To all intents and purposes – one should think – the secure working knowledge of any and every personnel officer should encompass the requirement of a prior hearing of the works council and the manner of dealing with the one-week deadline of Sec. 102 Subsec. 1 German Shop Constitution Act [Betriebsverfassungsgesetz, BetrVG] in case of terminations by the employer’s side. That this is not always the case, however, can be seen from the decision of the BAG dated 25 May 2016 (docket No. 2 AZR 345/15).

The sued employer, a company belonging to an internationally operating group with its headquarters in the USA, had intended to end its employment relationship with the Claimant by ordinary termination pending a change in the employment contract. By letter dated 20 November 2012 (Tuesday), received by the works council on the same day, the Defendant heard the works council on the intended termination. By letter dated 26 November 2012 (Monday) the chairman of the works council requested further information, “in order to be able to make a conclusive assessment of the salary losses”. The Defendant did not provide this information. On 27 November 2012 (Tuesday) it handed the Claimant the letter of termination.

**Data section:**
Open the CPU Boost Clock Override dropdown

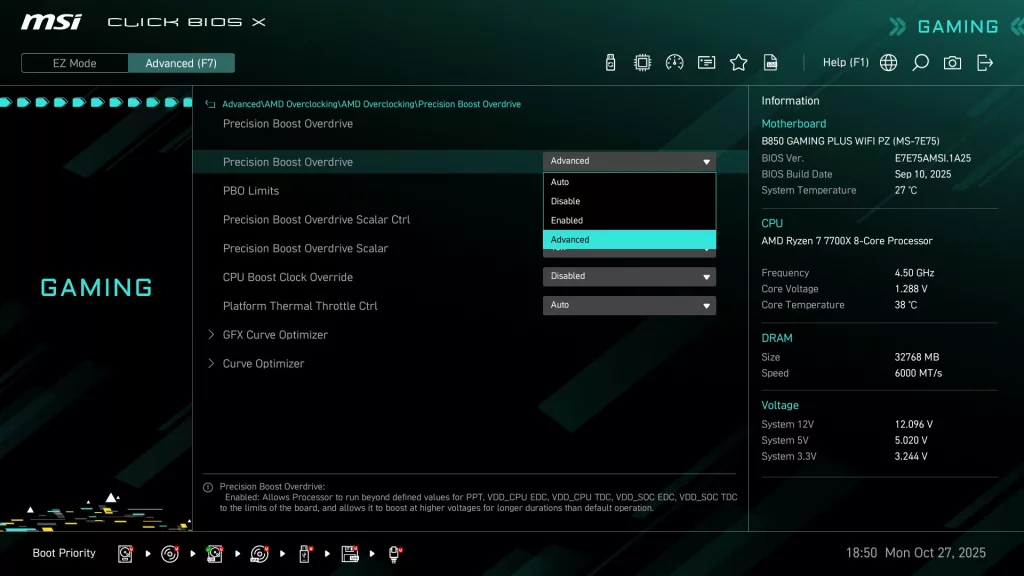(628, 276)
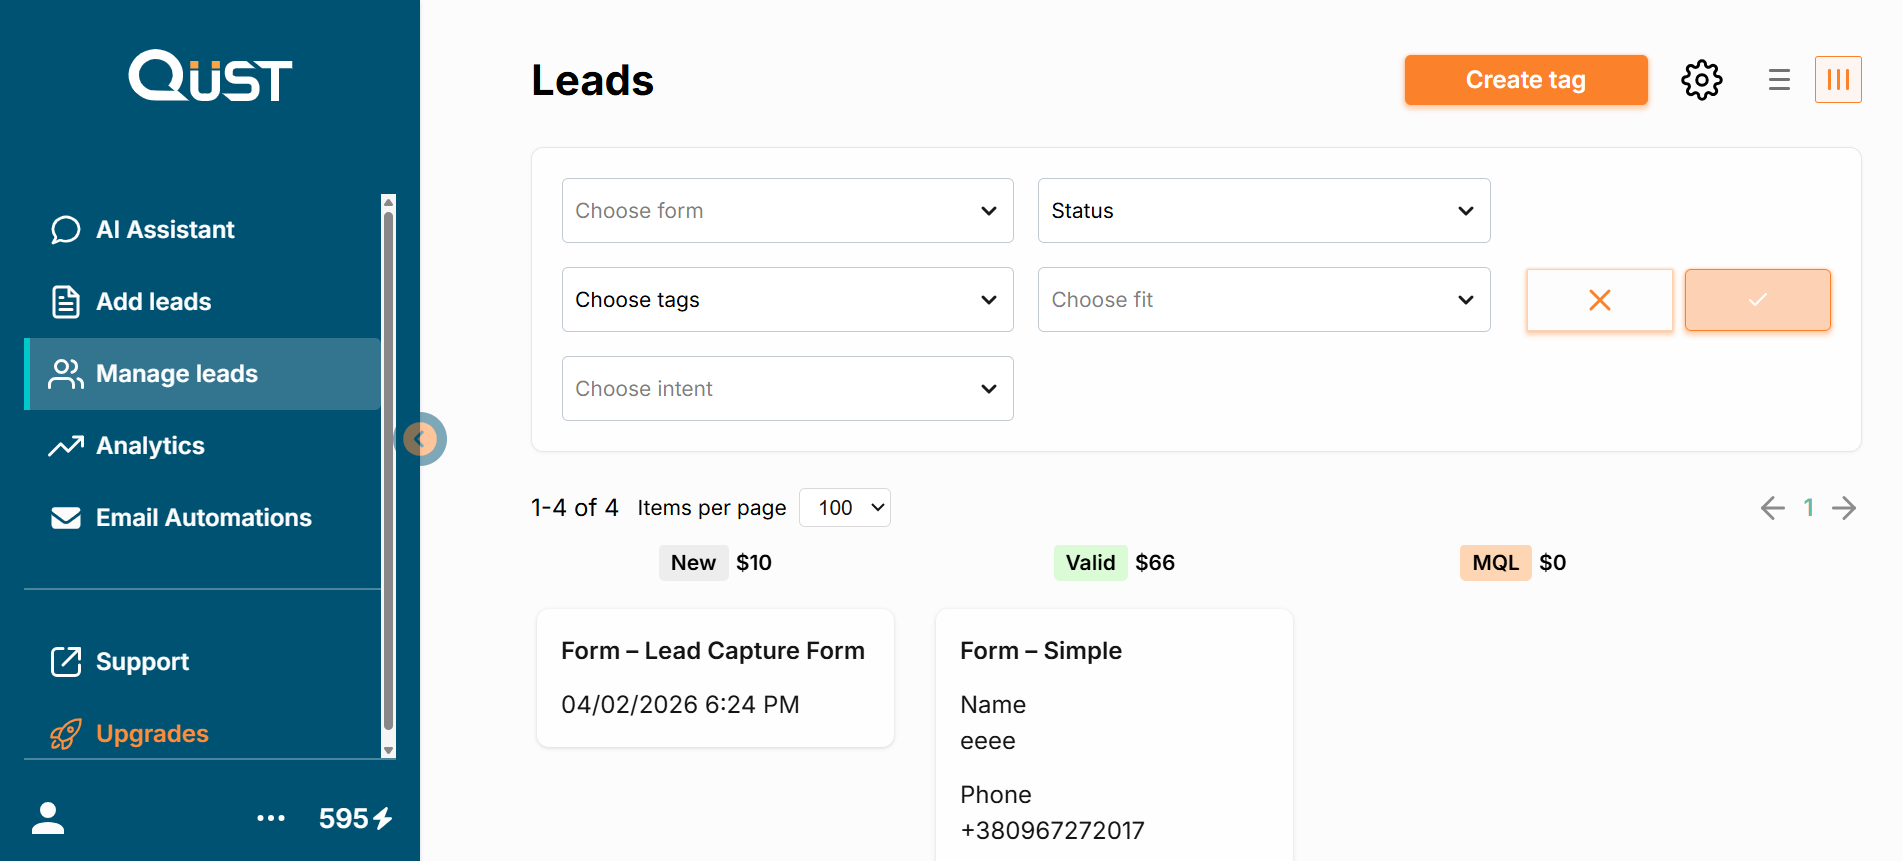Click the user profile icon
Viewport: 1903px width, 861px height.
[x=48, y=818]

**Your tasks:**
- a) From the passage on the works council hearing, return the stretch from "To all intents" through "2 AZR 345/15)." word for word.
- b) According to the passage on the works council hearing, on what date did the Defendant hand the Claimant the letter of termination?

**Answers to each task:**
- a)
To all intents and purposes – one should think – the secure working knowledge of any and every personnel officer should encompass the requirement of a prior hearing of the works council and the manner of dealing with the one-week deadline of Sec. 102 Subsec. 1 German Shop Constitution Act [Betriebsverfassungsgesetz, BetrVG] in case of terminations by the employer’s side. That this is not always the case, however, can be seen from the decision of the BAG dated 25 May 2016 (docket No. 2 AZR 345/15).

- b) 27 November 2012 (Tuesday).